Opinie - 17 mei 2024 om 17:03 - 0 reacties

Inclusief judo: een realistische optie of wishful thinking?

Samen met Peter Vermeir en Martin Minnebo zijn Jonny Peeters en zijn vrouw Annie Messiaen al sinds jaar en dag de enthousiaste bezielers van de Gentse G-judoclub De Buitelaars die net een succesvolle deelname aan de Special Olympics 2024 achter de rug hebben. In dit zeer goed onderbouwde opiniestuk stelt de G-judocoach Jonny zich de vraag of zijn spelers al dan niet baat zouden hebben bij een inclusieve beleving van hun sport. 

Een van de topics de voorbije jaren waar binnen de Vlaamse politiek en media nogal wat aandacht aan besteed werd, betreft zonder twijfel het zoeken hoe ‘inclusie’ binnen onze sociale context kan actualiseren. Concreet betreft het een zoeken om ons onderwijs, werken, wonen en vrije tijd zo ruim mogelijk open te stellen voor iedereen, dus ook voor mensen met een beperking.

Het betekent iedereen maximaal kansen te bieden om erbij horen op alle gebied. We kennen wellicht allemaal het M-decreet in het onderwijs (nu ‘decreet leersteun’), TV-programma’s als ‘Down the road’, de rol van Emiel in Familie, Gilles in ‘Alles voor de spelen’, inspanningen van G-Sport Vlaanderen, het promoten van Play Unified sporten binnen de Special Olympics Belgium, enz.

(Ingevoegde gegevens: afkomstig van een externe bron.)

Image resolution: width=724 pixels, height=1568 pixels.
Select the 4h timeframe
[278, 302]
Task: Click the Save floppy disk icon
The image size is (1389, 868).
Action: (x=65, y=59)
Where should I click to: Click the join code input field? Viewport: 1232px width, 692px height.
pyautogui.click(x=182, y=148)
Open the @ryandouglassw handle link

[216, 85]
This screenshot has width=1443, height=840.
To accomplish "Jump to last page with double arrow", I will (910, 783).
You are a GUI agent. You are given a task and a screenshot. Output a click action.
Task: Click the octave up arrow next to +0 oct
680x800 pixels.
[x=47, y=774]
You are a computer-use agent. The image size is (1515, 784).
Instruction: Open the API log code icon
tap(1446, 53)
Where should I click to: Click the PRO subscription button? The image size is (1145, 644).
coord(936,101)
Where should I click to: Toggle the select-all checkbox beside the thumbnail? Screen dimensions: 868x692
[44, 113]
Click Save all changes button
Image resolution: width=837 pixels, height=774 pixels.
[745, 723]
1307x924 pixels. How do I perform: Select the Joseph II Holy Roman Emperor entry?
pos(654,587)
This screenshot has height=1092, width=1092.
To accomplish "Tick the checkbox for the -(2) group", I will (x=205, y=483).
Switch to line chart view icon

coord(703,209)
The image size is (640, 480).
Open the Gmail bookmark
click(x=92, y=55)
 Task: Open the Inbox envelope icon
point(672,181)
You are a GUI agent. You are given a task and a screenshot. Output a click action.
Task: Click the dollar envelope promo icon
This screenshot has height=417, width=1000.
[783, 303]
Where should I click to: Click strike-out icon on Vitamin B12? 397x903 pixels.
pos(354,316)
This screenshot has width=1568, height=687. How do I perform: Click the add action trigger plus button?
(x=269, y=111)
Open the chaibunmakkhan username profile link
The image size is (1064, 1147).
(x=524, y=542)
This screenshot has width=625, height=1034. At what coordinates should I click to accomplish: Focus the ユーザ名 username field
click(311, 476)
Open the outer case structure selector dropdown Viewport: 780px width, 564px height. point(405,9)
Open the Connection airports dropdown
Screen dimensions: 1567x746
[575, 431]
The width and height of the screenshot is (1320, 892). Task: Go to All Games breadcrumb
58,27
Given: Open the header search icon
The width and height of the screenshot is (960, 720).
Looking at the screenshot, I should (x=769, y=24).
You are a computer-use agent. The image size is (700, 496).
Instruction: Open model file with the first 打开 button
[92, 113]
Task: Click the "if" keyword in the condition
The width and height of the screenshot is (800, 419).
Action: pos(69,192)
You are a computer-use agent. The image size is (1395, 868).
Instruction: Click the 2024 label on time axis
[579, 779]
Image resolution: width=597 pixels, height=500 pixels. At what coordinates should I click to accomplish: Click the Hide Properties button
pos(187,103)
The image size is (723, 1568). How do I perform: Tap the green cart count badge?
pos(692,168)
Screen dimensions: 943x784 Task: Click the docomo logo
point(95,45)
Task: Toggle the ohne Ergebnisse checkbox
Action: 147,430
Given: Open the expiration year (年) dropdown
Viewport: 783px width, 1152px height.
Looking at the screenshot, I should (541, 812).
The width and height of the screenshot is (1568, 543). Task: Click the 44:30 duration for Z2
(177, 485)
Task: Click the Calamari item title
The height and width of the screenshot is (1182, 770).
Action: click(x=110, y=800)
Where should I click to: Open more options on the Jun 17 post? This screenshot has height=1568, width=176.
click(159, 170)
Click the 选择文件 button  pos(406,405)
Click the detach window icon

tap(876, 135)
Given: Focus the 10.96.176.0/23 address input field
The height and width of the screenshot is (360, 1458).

Het spreekt vanzelf dat we ernaar moeten streven om principes als ‘normalisatie’, ‘participatie’, ‘emancipatie’ binnen alle geledingen van onze maatschappij actueel te maken. Dit geldt ook voor de sport in het algemeen en, voor ons, judo in het bijzonder. We benoemen het verder als G-judo naar analogie met andere G-sporten (als verzamelnaam van de sporten waar men als persoon met een beperking kan aan deelnemen), met de G van Gehandicapt of Geïntegreerd. Soms spreekt men van Ajudo (bjvoorbeeld in Nederland) waar de A staat voor Aangepast of Anders.

De Buitelaars

Groepsfoto's van De Buitelaars (Special Olympics 2024). Foto: Herman Daeyaert


Een beetje geschiedenis


De eerste pogingen om in Vlaanderen judo ook open te stellen voor mensen met een beperking dateren reeds van de vroege jaren ‘70. Het waren eerder kleinschalige initiatieven vanuit een oudergroep, instelling of stichting (dikwijls binnen een ruimer sportaanbod). Judo beoefenen voor mensen met een beperking was toen niet zo vanzelfsprekend. Immers, de link met ‘leren, vechten’ en dus mogelijks problemen binnen de begeleidings- of opvoedingssituatie was nooit veraf.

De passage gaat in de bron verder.